By the early '80s, the fruits of Johnson's business savvy had begun to exceed the fruits of his musical skills, so he retired from music and concentrated on his chain of Solomon's Fish restaurants, and for several years his professional decisions were vindicated with financial prosperity.

Then the bottom fell out. His wife sued him for divorce, and his restaurant franchises began to default on their loans. When the legal dust had settled, Johnson was broke. "That knocked me completely out the box," he remembers. "All I had was a bed and a TV."

It was then that the rappers began to go mad for "Different Strokes." "Everybody sampled it," Johnson laughs. "I made all the money back that I'd lost, and then some. It started with the Geto Boys, and the Wu-Tang Clan--God! What a wonderful bunch of people! And Whodini paid me really good too.
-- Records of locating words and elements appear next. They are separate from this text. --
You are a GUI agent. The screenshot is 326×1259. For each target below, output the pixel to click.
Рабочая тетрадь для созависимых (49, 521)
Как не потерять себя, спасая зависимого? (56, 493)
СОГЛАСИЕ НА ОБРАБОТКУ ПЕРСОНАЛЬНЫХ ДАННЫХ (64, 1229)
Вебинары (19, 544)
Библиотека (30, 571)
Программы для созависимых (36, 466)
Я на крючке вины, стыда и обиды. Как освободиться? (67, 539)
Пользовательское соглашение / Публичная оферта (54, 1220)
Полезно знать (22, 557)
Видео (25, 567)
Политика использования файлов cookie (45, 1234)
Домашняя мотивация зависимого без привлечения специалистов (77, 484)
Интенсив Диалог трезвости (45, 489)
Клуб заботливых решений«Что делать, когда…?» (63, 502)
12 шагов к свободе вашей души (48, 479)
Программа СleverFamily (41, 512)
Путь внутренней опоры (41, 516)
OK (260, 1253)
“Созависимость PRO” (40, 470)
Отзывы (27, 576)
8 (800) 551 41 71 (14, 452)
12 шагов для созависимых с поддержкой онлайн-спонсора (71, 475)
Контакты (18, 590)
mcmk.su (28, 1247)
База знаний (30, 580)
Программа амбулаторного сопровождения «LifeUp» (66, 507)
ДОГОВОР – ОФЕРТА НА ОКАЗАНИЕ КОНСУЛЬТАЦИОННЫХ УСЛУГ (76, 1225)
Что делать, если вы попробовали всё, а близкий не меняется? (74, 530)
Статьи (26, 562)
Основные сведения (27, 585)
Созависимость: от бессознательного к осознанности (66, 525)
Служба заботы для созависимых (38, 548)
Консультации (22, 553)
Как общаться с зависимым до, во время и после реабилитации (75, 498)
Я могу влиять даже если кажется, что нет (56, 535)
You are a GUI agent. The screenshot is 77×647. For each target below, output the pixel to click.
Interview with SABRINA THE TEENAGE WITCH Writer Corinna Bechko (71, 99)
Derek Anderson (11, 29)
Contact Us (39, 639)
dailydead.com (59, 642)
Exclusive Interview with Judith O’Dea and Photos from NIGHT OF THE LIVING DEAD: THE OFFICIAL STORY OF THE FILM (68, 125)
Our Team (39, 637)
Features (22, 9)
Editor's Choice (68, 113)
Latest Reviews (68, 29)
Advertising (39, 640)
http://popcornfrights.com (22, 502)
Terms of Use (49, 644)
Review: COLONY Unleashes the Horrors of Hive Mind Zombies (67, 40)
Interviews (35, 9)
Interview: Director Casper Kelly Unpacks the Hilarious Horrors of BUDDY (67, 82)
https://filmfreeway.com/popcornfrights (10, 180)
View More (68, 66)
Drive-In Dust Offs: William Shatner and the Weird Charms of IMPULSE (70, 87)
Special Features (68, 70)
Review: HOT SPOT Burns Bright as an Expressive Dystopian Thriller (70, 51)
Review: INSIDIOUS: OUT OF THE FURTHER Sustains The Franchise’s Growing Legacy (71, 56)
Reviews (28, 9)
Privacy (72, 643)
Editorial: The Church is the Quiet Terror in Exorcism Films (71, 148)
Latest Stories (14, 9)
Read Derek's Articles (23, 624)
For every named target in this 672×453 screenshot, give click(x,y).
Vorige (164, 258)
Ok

I got about $40,000 from them."

Johnson cannot say the same for MC Hammer, Big Daddy Kane, Ice Cube, Ice-T, Michel'le, NWA, Sister Souljah, Public Enemy, EPMD and Erick Sermon, and Tone-Loc, each of whom sampled him and each of whom paid him little or nothing. "TLC, and En Vogue, I'm still chasing them," Johnson says.

It was this new wave of attention that re-whetted Johnson's appetite for performing, and despite his disappointment over the American version of Bridge to a Legacy, he intends to make the follow-up albums that his Antone's contract calls for. "I'm just going to try to work with them, man, and see what the fuck I can do with them."

For the first time in his career, with neither James Brown nor Al Green providing any serious competition, the R&B spotlight may finally be Johnson's for the seizing. If the best parts of Bride to a Legacy are any indication, Soul Brother Number Two intends to spend his twilight years moving on up a little higher.